De la réalité au système
- 1 — SCÈNE
Décrire l’événement réel, les personnes, outils, contraintes et résultat attendu.
- 2 — OBJETS
Identifier ce qui existe dans le métier et les états possibles.
- 3 — FRICTIONS
Qualifier les pertes, délais, ressaisies, ambiguïtés et dépendances.
- 4 — CONTRAT
Définir ce que le système peut préparer, décider, refuser ou demander à l’humain.
- 5 — BUILD
Construire le plus petit système qui prouve le flux complet.
- 6 — ADVERSARIAL
Tester erreurs, mauvaises données, droits, exceptions et reproduction.
- 7 — TERRAIN
Comparer le modèle à l’usage réel et corriger ce qui ne tient pas.
Builder produit → vérificateur recalcule
Un résultat ne devient pas vrai parce que le système qui l’a produit dit PASS.

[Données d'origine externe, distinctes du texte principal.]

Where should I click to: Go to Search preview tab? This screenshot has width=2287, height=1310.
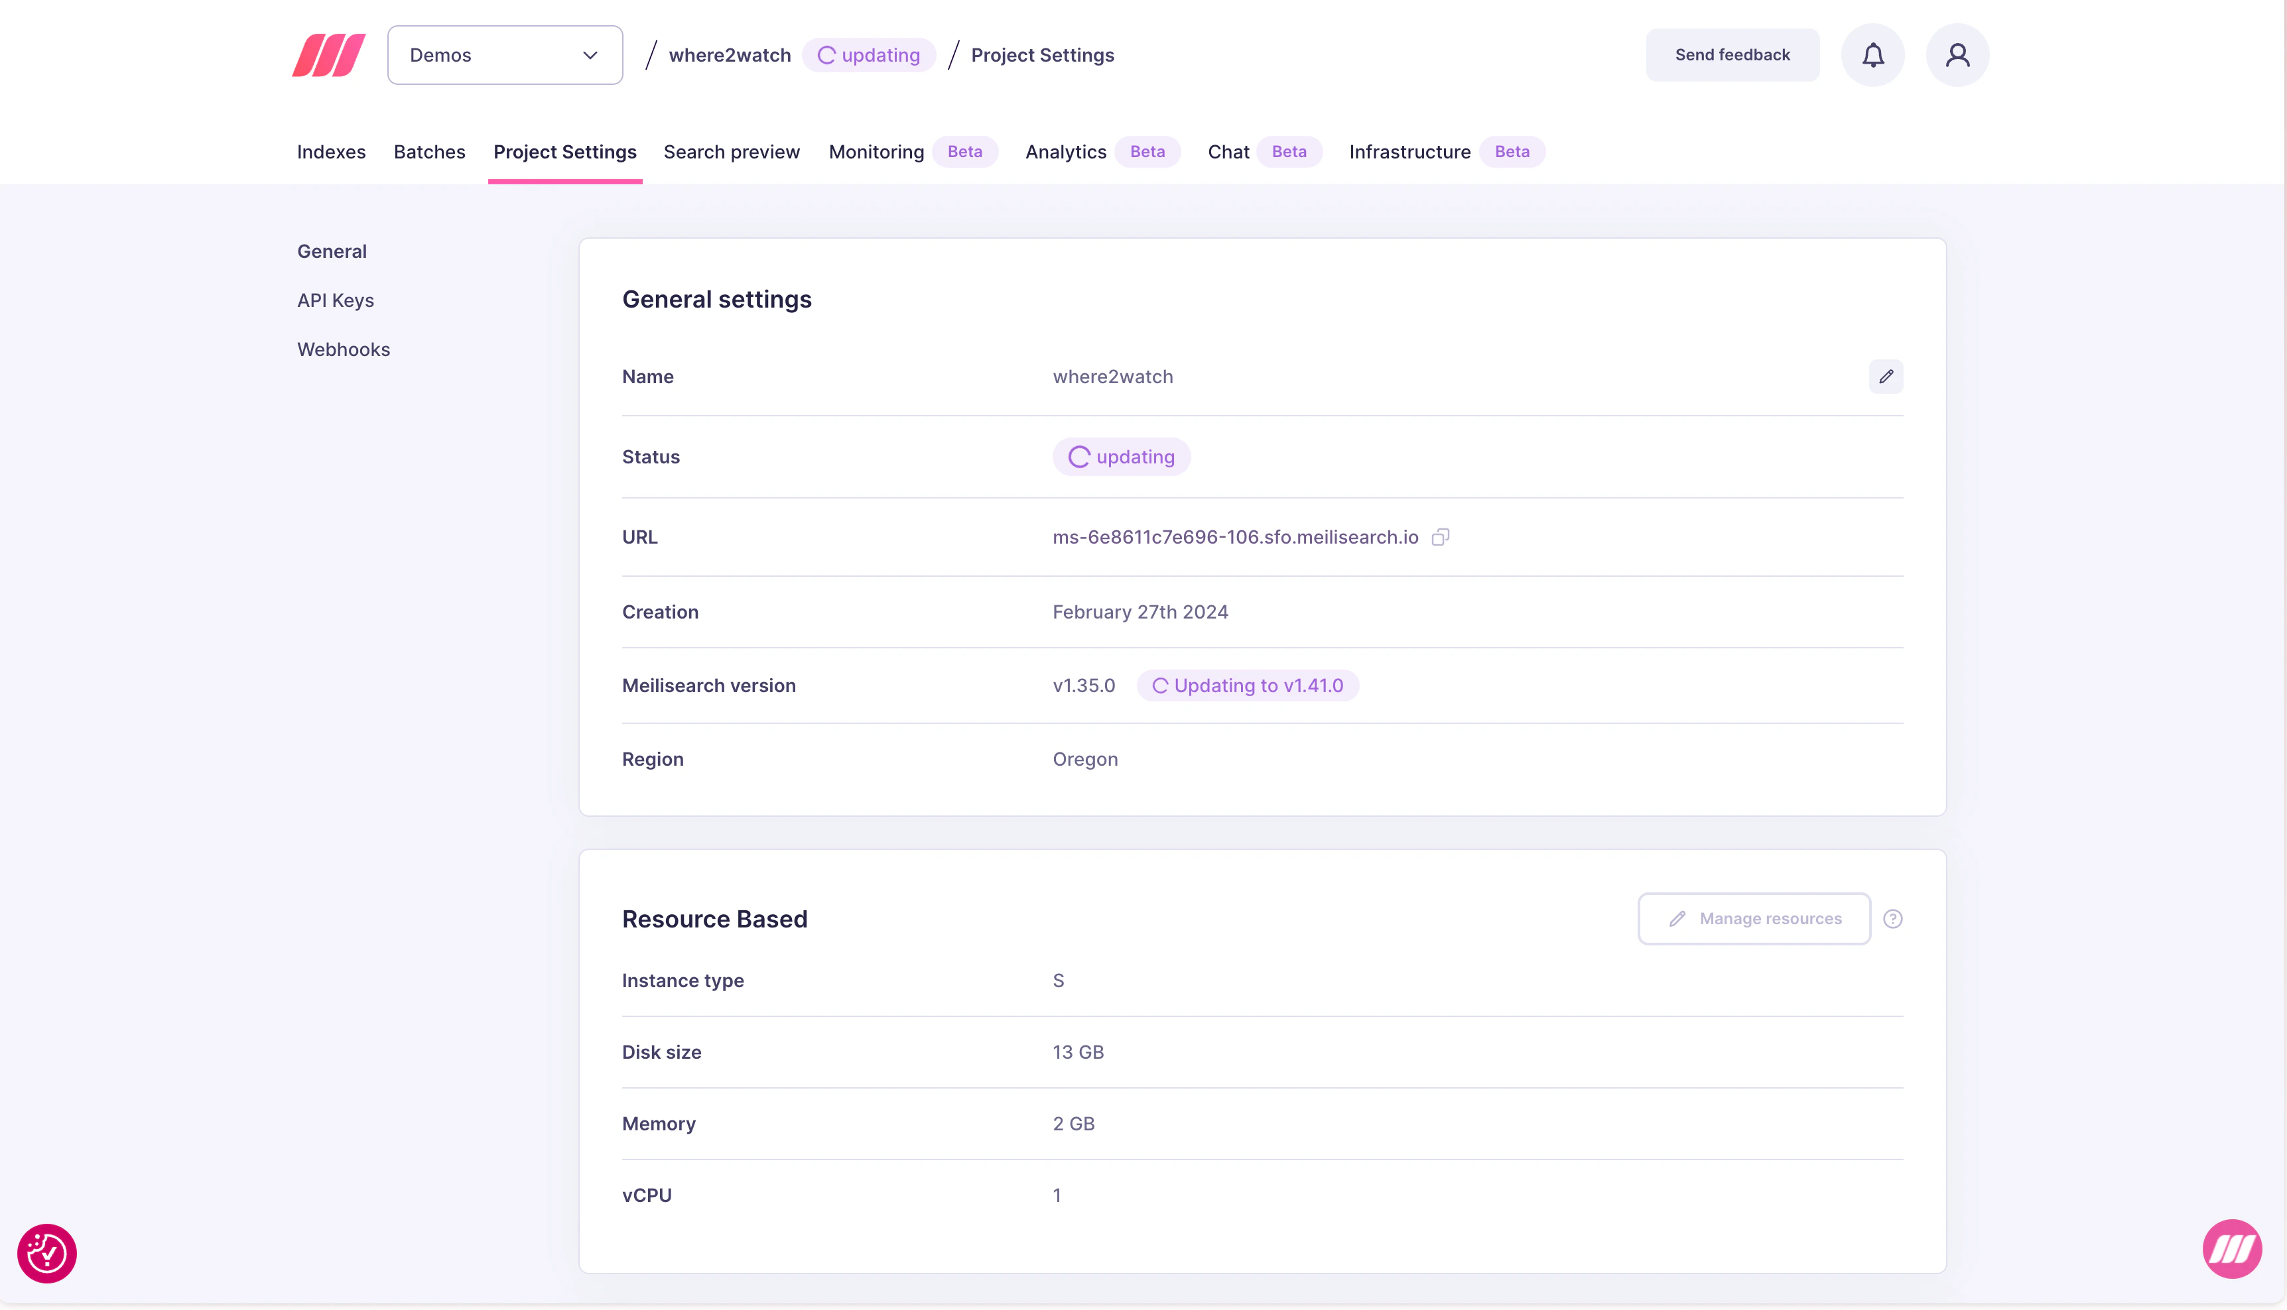point(731,152)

Pour les livrables sensibles, la frontière de preuve sépare production et verdict : identités, artefacts, tests, mutations, hashes et post-état doivent pouvoir être recalculés par une couche indépendante.
Règles de vérité
- prototype ≠ déploiement
- capture ≠ preuve de performance
- source propriétaire ≠ corroboration indépendante
- score ≠ décision
- automatisation ≠ autonomie
- PASS de build ≠ succès terrain
- soumission Google ≠ indexation
- crawl autorisé ≠ recommandation IA
Mesurer après le PASS
Un build peut être correct et le produit encore inutile.
Les gates techniques ferment les erreurs que nous savons tester ; le terrain vérifie ensuite que le système réduit réellement la reconstruction de contexte, la ressaisie, le délai ou le risque ciblé. Les métriques de produit restent donc séparées des métriques de build. Cette séparation vaut aussi pour le site lui-même : un sitemap soumis n’est pas une indexation et une page crawlable n’est pas une recommandation par une IA.